Lei guarda incredula e impaurita e si stringe al ragazzo che prova
a discutere davanti al braccione nerboruto e minaccioso dell'uomo mascherato,
mentre intorno vanno i gas, quelli che fanno vomitare e soffocano in una manciata
di secondi. Già additati quali criminali agenti di morte per chi ha problemi
respiratori e di circolazione. Accade su Istiklal Caddesi, il cuore dell’Istanbul
incantata che si offre a cittadini e turisti, divenuta da un anno in qua la via
della protesta, del pestaggio, del divieto. La strada della morte fisica e
della soppressione delle speranze di poter avere un altro modo d’incontrarsi,
sedersi, passeggiare; di vivere, parlare e respirare. Di sognare in maniera
diversa da quello che l'Atatürk islamico decide. Questo non si deve e non si
può. Il padre-padrone non ammette figli ribelli, li vuole rieducare con dosi
massicce di randellate e terrore. Lo fa con ogni turco dissociato dai suoi
schemi grazie a uno stuolo di zelanti collaboratori. Come il proprio
gosthwriter scalciante di Soma, come i venticinquemila agenti convocati sabato
a Taksim contro chi voleva ricordare che in quel luogo a fine maggio s’agitò ingigantendosi
il desiderio di dissenso. Una lesa maestà insopportabile che Erdoğan ordina di
schiacciare coi numeri e una possente forza repressiva.

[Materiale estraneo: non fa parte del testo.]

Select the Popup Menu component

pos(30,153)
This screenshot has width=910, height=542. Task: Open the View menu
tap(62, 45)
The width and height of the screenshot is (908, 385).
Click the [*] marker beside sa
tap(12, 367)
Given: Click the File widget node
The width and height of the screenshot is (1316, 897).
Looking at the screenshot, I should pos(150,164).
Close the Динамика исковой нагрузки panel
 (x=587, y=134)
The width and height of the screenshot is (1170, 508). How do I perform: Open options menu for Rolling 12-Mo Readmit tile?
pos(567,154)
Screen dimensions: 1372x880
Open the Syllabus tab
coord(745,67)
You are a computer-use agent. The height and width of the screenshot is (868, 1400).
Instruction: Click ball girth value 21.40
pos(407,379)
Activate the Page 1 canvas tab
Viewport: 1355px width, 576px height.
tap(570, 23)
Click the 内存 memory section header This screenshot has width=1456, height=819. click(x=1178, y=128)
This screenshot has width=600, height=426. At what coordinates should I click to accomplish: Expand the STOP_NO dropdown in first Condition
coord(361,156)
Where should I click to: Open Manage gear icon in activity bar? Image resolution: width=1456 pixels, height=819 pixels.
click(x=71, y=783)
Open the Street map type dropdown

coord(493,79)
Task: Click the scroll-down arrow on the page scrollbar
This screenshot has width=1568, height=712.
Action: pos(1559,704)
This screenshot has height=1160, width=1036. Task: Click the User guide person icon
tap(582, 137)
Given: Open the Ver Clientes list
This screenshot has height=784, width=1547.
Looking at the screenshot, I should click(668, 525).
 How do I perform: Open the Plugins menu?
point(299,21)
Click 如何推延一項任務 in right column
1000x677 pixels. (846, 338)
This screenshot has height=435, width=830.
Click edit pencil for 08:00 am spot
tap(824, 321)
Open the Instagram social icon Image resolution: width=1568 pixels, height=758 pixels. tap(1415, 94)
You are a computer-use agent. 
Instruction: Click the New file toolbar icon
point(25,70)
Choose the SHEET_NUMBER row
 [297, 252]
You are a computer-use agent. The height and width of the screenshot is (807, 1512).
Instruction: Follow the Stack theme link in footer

L’accanimento di taluni poliziotti, obbedienti e ossequiosi, era
nulla di fronte a quel che mostrava chi ricopriva ruoli più elevati. Senza
casco né manganello
Ünal Altıner, il capo della polizia turca della metropoli
sul Bosforo, viene fotografato con la linguetta appesa mentre spinge e stringe
per la nuca due imberbi, incuranti di pericolo e botte, che s’erano uniti ai
fratelli maggiori a mostrare il fegato di chi non si prostra.
Il solerte
cacciatore sosteneva che i due ragazzini tirassero sassi, da lì quella presa ferrea
sui riccioli e sul desiderio di disobbedienza. Chi ieri, nel primo
anniversario d’una protesta da seppellire e considerare mai esistita, è stato
solo fermato, azzittito e portato via di peso può ritenersi fortunato. Così un
noto cronista della CNN, strattonato prima e picchiato durante la mezzoretta
trascorsa nella stazione della Jandarma Genel Komutanlığı. Perché
in una Turchia dove rialeggia lo spettro della repressione di massa può
capitare di molto peggio. L’abuso di potere e l’abuso di retorica con cui il
premier cerca di estendere un personale regime, che ripercorre modelli presenti
e vincenti nel panorama geopolitico mondiale, sono una realtà che ha
polarizzato la nazione e la sua gente. Divisa, spaccata da richiami populisti e
desiderio di farla pagare a chi ha altre idee e pensieri. Per esistere solo
nell’omologazione plaudente, altrimenti si finisce distesi.